_Records for processing:_
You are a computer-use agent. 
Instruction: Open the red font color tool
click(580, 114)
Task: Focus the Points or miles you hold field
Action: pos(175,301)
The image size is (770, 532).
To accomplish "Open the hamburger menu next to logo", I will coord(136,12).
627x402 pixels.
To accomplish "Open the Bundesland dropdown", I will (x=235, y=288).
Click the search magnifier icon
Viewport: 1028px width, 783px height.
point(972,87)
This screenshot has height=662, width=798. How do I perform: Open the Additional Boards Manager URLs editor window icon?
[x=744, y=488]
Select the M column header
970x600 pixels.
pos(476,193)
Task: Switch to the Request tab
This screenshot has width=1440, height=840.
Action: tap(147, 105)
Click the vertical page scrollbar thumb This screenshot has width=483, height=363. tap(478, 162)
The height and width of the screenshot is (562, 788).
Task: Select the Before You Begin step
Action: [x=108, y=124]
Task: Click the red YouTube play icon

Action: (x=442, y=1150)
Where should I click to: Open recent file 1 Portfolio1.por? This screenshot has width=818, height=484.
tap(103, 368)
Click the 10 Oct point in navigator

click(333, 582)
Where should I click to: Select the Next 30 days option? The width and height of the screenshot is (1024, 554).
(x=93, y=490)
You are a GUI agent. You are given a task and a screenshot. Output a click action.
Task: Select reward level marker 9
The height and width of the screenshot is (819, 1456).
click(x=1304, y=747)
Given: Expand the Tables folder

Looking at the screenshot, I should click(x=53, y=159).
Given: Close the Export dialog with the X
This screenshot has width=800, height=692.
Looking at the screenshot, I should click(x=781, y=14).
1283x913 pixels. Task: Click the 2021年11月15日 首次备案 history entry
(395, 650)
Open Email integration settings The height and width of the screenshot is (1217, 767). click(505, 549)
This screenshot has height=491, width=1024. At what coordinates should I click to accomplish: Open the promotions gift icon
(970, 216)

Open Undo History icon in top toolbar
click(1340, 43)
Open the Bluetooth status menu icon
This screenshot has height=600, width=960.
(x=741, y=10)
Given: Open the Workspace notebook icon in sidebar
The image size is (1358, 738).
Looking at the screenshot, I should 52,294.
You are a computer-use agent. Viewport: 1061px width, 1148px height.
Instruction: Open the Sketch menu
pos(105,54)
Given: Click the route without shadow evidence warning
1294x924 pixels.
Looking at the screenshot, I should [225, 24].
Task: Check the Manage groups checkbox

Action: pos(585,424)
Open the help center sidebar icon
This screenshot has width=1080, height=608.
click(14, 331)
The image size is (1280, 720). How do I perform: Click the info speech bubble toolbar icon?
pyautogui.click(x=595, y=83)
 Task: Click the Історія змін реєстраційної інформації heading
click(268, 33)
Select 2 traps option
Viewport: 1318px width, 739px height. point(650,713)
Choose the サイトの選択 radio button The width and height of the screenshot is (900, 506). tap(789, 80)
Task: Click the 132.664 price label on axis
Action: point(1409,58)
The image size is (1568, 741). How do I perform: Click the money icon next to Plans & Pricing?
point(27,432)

_Exercise description:_ Lay out every line of the data above as a Markdown table with two columns, Row and Line. Number the rows in order and leave out blank lines.

_Expected answer:_
| Row | Line |
|---|---|
| 1 | You are a computer-use agent.  |
| 2 | Instruction: Open the red font color tool |
| 3 | click(580, 114) |
| 4 | Task: Focus the Points or miles you hold field |
| 5 | Action: pos(175,301) |
| 6 | The image size is (770, 532). |
| 7 | To accomplish "Open the hamburger menu next to logo", I will coord(136,12). |
| 8 | 627x402 pixels. |
| 9 | To accomplish "Open the Bundesland dropdown", I will (x=235, y=288). |
| 10 | Click the search magnifier icon |
| 11 | Viewport: 1028px width, 783px height. |
| 12 | point(972,87) |
| 13 | This screenshot has height=662, width=798. How do I perform: Open the Additional Boards Manager URLs editor window icon? |
| 14 | [x=744, y=488] |
| 15 | Select the M column header |
| 16 | 970x600 pixels. |
| 17 | pos(476,193) |
| 18 | Task: Switch to the Request tab |
| 19 | This screenshot has width=1440, height=840. |
| 20 | Action: tap(147, 105) |
| 21 | Click the vertical page scrollbar thumb This screenshot has width=483, height=363. tap(478, 162) |
| 22 | The height and width of the screenshot is (562, 788). |
| 23 | Task: Select the Before You Begin step |
| 24 | Action: [x=108, y=124] |
| 25 | Task: Click the red YouTube play icon |
| 26 | Action: (x=442, y=1150) |
| 27 | Where should I click to: Open recent file 1 Portfolio1.por? This screenshot has width=818, height=484. |
| 28 | tap(103, 368) |
| 29 | Click the 10 Oct point in navigator |
| 30 | click(333, 582) |
| 31 | Where should I click to: Select the Next 30 days option? The width and height of the screenshot is (1024, 554). |
| 32 | (x=93, y=490) |
| 33 | You are a GUI agent. You are given a task and a screenshot. Output a click action. |
| 34 | Task: Select reward level marker 9 |
| 35 | The height and width of the screenshot is (819, 1456). |
| 36 | click(x=1304, y=747) |
| 37 | Given: Expand the Tables folder |
| 38 | Looking at the screenshot, I should click(x=53, y=159). |
| 39 | Given: Close the Export dialog with the X |
| 40 | This screenshot has width=800, height=692. |
| 41 | Looking at the screenshot, I should click(x=781, y=14). |
| 42 | 1283x913 pixels. Task: Click the 2021年11月15日 首次备案 history entry |
| 43 | (395, 650) |
| 44 | Open Email integration settings The height and width of the screenshot is (1217, 767). click(505, 549) |
| 45 | This screenshot has height=491, width=1024. At what coordinates should I click to accomplish: Open the promotions gift icon |
| 46 | (970, 216) |
| 47 | Open Undo History icon in top toolbar |
| 48 | click(1340, 43) |
| 49 | Open the Bluetooth status menu icon |
| 50 | This screenshot has height=600, width=960. |
| 51 | (x=741, y=10) |
| 52 | Given: Open the Workspace notebook icon in sidebar |
| 53 | The image size is (1358, 738). |
| 54 | Looking at the screenshot, I should 52,294. |
| 55 | You are a computer-use agent. Viewport: 1061px width, 1148px height. |
| 56 | Instruction: Open the Sketch menu |
| 57 | pos(105,54) |
| 58 | Given: Click the route without shadow evidence warning |
| 59 | 1294x924 pixels. |
| 60 | Looking at the screenshot, I should [225, 24]. |
| 61 | Task: Check the Manage groups checkbox |
| 62 | Action: pos(585,424) |
| 63 | Open the help center sidebar icon |
| 64 | This screenshot has width=1080, height=608. |
| 65 | click(14, 331) |
| 66 | The image size is (1280, 720). How do I perform: Click the info speech bubble toolbar icon? |
| 67 | pyautogui.click(x=595, y=83) |
| 68 |  Task: Click the Історія змін реєстраційної інформації heading |
| 69 | click(268, 33) |
| 70 | Select 2 traps option |
| 71 | Viewport: 1318px width, 739px height. point(650,713) |
| 72 | Choose the サイトの選択 radio button The width and height of the screenshot is (900, 506). tap(789, 80) |
| 73 | Task: Click the 132.664 price label on axis |
| 74 | Action: point(1409,58) |
| 75 | The image size is (1568, 741). How do I perform: Click the money icon next to Plans & Pricing? |
| 76 | point(27,432) |